8 gennaio 2013 di Vincenzo D'Aurelio
piove a quel biondo dio
Nel 1976 Adrienne Rich, poetessa e saggista americana morta nello scorso marzo all’età di 82 anni, scrisse che «negli interstizi della lingua si nascondono i significativi segreti della cultura» (Nato di Donna, ed. ital. Garzanti, 1996) e ciò a significare che nella lingua di un popolo sono individuabili gli elementi costitutivi della sua stessa cultura. Nel nostro dialetto, ad esempio, molti termini provengono principalmente dalla lingua osca, greca e latina e ciò a testimonianza di quelle che furono le interazioni culturali del Salento con i popoli che, in diverse epoche, dominarono questa terra.
L’espressione chiove a quel biondo dio, ad esempio, pronunciata per indicare una pioggia tanto abbondante quanto pericolosa, rientra prepotentemente nel nostro retaggio culturale. Letteralmente questa frase sembra una specie di blanda imprecazione contro il biondo Bambino Gesù ma, in realtà, il racconto evangelico non narra alcun evento che possa mettere in luce una relazione tra il biondo Bambinello e la pioggia abbondante. È evidente, allora, che il diffuso modo di dire sia stato adottato da una tradizione cultuale certamente non cristiana. Gli antichi romani, difatti, assegnarono l’epiteto di “biondo dio” al nume Tiberino, una divinità della natura, il quale, secondo il racconto mitologico, dimorava nelle acque del fiume Tevere che, appunto, era detto Tiberis.

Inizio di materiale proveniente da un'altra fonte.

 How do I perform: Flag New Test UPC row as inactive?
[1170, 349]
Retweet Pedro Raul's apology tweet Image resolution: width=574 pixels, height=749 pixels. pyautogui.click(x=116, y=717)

Al culto del dio fluviale, già prima della fondazione di Roma (753 a.C.), erano legati alcuni riti volti a placare la sua ira ovvero la furia distruttrice delle acque del fiume e le sue consequenziali piene. Le cronache sono ricche di episodi tragici legati alle frequenti piene del Tevere e alle sue devastanti inondazioni, come quella del 1598 che portò il livello dell’acqua a 19,55 metri, tanto da lasciare segni indelebili nella memoria del popolo romano. Quest’abbondanza di acqua, accresciuta dalle piogge consistenti e dalla sua impetuosità, contribuì, quindi, a formare nell’immaginario collettivo quel paragone tra la furia del Tevere, o del dio Tiberino, e la furia pluviale. In questo senso, allora, l’intensità dell’acqua piovana e la pericolosità di quelle fluviali entrano in perfetta relazione con l’identità furiosa di quel “biondo dio” che ricorda il “nostro” modo di dire. Tuttavia, l’immagine del dio Tiberino che restituisce la mitologia non è quella di una divinità bionda perché, tale attributo, è riferito al colore delle acque del Tevere la cui chiarezza è rintracciabile nell’etimologia stessa della parola Albula (dal lat. albus = bianco) ovvero nel nome più antico del fiume. L’appellativo biondo, invece, fu dato al Tevere dai poeti del tempo perché le sue acque, mischiandosi con la sabbia, divenivano flavae ossia gialle e, per derivazione, bionde. Il poeta Virgilio, difatti, nel I secolo a.C. scrisse che Enea, giunto con le sue navi sulle coste laziali, vide un bosco sacro e «nel mezzo, il Tevere, con amena corrente, a rapidi mulinelli, biondo di molta sabbia, prorompe in mare» (Eneide VII, 30-32).
Il Tevere in piena con le sue acque sabbiose
La correlazione esistente, dunque, tra la pericolosità di una pioggia copiosa e insistente con l’abbondanza delle bionde e tempestose acque del Tevere nel quale, inoltre, si incarna una divinità fluviale, determinò l’origine del detto “piove a quel biondo dio” in cui il riferimento cronologico precede di gran lunga i secoli della cristianizzazione del Salento.
I tratti della nostra storia, pertanto, sono riscontrabili anche nella semplicità del nostro parlare che, se in certi casi può apparire semanticamente illogico, in realtà è, invece, un tratto saliente della nostra stessa cultura alla cui base esiste un modo di dire contenente una logica ben precisa.